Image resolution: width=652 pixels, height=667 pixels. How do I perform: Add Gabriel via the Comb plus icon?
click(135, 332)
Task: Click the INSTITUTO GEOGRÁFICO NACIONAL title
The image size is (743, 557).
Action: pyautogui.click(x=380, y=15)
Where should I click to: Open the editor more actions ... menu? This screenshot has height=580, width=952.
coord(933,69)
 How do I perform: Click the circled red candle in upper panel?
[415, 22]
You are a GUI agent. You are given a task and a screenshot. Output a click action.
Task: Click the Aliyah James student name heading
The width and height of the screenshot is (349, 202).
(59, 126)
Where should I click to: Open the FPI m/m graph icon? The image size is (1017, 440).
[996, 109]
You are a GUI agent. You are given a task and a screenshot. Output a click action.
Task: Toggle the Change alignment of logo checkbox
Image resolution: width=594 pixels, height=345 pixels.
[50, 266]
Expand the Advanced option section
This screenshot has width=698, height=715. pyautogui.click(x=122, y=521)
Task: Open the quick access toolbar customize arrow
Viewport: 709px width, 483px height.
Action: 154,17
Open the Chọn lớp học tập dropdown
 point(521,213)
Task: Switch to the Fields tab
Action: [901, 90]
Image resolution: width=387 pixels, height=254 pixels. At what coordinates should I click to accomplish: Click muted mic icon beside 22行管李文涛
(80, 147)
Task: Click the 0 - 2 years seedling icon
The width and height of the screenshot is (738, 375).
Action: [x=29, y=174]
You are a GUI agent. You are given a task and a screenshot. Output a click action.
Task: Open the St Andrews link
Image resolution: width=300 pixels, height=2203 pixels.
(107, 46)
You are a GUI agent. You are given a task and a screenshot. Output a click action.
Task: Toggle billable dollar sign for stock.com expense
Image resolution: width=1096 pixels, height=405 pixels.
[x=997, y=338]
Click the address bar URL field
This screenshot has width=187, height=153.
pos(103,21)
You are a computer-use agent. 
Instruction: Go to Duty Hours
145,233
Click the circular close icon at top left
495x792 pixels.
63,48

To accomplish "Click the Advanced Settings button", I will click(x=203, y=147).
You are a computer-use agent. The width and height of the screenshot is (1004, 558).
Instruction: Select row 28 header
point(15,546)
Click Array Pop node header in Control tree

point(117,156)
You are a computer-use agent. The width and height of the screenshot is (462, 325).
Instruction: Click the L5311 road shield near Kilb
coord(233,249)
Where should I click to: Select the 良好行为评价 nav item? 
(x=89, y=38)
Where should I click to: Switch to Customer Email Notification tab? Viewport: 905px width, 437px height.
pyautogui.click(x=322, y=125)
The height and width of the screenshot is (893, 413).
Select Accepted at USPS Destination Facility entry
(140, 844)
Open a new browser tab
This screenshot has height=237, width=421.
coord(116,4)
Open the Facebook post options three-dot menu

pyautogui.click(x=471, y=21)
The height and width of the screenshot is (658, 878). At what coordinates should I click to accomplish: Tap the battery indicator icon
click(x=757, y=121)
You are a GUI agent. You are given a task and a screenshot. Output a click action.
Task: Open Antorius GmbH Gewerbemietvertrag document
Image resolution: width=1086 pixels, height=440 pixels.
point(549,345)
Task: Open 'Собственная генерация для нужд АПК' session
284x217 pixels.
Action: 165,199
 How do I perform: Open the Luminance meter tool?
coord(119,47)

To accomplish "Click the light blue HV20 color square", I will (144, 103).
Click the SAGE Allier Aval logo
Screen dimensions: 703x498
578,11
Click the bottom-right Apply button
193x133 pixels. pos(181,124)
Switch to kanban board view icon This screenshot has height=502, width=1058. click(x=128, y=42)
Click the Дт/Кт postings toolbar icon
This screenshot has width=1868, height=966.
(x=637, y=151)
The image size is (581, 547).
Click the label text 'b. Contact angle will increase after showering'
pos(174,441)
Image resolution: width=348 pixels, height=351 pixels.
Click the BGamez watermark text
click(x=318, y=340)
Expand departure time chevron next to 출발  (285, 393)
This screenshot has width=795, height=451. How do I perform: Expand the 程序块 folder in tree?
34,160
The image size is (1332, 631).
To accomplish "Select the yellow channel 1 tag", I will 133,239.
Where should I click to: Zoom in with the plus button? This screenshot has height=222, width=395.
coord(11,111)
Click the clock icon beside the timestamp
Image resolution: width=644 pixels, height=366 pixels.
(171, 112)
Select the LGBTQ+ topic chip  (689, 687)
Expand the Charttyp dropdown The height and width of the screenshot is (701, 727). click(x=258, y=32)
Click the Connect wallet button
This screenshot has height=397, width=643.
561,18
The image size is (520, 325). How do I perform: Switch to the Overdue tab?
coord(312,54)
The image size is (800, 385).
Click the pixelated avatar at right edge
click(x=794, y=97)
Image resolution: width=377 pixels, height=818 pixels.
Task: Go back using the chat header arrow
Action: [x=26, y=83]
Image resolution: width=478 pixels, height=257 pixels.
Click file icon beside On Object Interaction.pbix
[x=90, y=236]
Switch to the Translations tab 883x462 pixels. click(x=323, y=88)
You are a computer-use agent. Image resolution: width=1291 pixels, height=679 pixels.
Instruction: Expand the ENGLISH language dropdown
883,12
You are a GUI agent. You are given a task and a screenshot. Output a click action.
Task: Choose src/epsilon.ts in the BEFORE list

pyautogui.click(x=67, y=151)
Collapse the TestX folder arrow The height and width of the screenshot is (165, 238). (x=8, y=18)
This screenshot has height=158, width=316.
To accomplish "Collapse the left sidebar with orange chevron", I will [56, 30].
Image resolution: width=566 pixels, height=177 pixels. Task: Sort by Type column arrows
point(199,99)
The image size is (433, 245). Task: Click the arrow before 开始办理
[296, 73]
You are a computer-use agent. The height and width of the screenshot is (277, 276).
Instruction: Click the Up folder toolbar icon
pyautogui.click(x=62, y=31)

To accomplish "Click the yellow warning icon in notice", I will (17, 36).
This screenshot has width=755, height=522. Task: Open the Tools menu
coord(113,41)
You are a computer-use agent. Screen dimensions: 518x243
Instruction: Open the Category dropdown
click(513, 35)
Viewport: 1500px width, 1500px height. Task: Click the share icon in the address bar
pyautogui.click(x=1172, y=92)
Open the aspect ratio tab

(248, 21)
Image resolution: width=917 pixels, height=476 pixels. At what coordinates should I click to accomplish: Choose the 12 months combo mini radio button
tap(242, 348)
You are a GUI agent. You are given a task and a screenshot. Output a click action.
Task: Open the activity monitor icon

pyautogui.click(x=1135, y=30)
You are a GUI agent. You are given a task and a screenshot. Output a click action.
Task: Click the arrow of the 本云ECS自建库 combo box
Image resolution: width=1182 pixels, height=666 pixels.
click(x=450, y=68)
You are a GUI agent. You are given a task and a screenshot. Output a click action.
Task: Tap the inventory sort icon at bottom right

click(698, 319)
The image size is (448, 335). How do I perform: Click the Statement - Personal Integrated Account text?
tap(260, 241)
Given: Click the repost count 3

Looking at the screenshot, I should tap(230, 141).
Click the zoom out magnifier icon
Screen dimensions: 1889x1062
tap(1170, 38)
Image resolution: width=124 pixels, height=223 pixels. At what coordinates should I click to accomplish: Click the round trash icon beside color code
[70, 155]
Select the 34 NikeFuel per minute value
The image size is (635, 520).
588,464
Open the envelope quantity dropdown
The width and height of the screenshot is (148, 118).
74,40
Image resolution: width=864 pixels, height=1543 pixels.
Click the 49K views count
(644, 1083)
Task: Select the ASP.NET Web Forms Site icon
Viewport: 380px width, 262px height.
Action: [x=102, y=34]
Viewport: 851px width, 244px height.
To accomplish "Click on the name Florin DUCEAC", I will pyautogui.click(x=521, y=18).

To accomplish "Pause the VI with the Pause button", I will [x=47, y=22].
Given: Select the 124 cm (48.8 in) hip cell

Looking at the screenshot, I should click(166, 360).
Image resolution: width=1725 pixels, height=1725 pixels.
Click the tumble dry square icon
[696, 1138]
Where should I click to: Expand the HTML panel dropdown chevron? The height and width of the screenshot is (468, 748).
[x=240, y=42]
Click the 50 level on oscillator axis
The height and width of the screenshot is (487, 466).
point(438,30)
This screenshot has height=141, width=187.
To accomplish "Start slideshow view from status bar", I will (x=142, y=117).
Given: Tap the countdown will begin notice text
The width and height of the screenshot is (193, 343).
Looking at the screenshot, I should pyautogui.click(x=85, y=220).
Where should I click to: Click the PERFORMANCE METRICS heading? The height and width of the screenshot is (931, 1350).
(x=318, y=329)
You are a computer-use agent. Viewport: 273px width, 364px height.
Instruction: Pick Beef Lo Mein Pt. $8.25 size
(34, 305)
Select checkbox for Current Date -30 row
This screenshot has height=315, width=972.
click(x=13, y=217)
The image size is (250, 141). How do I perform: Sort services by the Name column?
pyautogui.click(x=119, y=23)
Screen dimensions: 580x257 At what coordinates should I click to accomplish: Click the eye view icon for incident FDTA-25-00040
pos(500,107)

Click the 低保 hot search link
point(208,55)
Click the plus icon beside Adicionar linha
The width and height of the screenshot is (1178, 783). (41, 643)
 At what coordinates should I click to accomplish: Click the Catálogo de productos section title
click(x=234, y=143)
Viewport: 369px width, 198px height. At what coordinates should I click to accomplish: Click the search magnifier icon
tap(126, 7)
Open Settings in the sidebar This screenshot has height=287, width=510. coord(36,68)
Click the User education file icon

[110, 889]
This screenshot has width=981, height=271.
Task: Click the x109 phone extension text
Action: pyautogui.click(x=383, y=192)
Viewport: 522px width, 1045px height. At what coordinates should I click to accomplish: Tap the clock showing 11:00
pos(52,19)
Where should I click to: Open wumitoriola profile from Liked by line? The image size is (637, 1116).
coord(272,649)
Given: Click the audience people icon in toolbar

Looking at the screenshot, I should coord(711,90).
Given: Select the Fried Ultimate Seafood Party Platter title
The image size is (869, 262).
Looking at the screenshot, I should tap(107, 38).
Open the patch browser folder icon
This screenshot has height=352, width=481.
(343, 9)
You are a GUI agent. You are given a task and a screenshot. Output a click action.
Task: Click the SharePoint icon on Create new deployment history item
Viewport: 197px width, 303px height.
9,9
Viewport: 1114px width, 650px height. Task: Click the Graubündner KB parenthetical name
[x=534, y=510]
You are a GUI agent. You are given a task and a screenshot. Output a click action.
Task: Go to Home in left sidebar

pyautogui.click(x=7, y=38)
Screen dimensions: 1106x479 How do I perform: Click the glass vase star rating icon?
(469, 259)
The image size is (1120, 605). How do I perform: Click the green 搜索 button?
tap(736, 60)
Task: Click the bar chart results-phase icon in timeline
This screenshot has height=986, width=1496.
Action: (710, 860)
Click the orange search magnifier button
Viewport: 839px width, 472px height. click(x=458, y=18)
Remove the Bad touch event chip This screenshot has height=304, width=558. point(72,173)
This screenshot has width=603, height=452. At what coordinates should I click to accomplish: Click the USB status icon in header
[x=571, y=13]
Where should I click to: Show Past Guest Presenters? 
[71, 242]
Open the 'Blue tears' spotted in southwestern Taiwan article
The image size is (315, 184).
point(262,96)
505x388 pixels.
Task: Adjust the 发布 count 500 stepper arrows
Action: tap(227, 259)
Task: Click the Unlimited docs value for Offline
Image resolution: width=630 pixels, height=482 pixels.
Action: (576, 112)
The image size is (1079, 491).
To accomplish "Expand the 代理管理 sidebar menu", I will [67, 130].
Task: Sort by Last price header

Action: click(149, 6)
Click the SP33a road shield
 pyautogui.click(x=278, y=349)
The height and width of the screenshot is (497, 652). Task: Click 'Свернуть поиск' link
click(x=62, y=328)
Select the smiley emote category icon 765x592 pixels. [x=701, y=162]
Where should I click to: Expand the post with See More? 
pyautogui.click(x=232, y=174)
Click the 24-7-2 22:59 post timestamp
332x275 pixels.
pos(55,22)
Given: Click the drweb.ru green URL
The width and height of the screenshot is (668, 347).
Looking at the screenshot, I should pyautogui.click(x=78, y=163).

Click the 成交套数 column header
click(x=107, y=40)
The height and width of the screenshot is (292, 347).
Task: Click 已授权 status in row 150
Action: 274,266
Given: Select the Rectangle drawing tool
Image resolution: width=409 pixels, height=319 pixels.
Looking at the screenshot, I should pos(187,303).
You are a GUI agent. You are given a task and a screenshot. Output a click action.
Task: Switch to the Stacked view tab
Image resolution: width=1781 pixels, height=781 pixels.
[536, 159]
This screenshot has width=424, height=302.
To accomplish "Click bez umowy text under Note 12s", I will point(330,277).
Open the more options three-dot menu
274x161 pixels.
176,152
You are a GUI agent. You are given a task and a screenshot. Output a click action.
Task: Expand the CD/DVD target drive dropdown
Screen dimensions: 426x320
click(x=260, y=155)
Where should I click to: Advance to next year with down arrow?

*TASK BRIEF*.
Scan the material above for the string "Collapse". Copy each line that holds it.

*RESULT OF THE TASK*.
Collapse the TestX folder arrow The height and width of the screenshot is (165, 238). (x=8, y=18)
To accomplish "Collapse the left sidebar with orange chevron", I will [56, 30].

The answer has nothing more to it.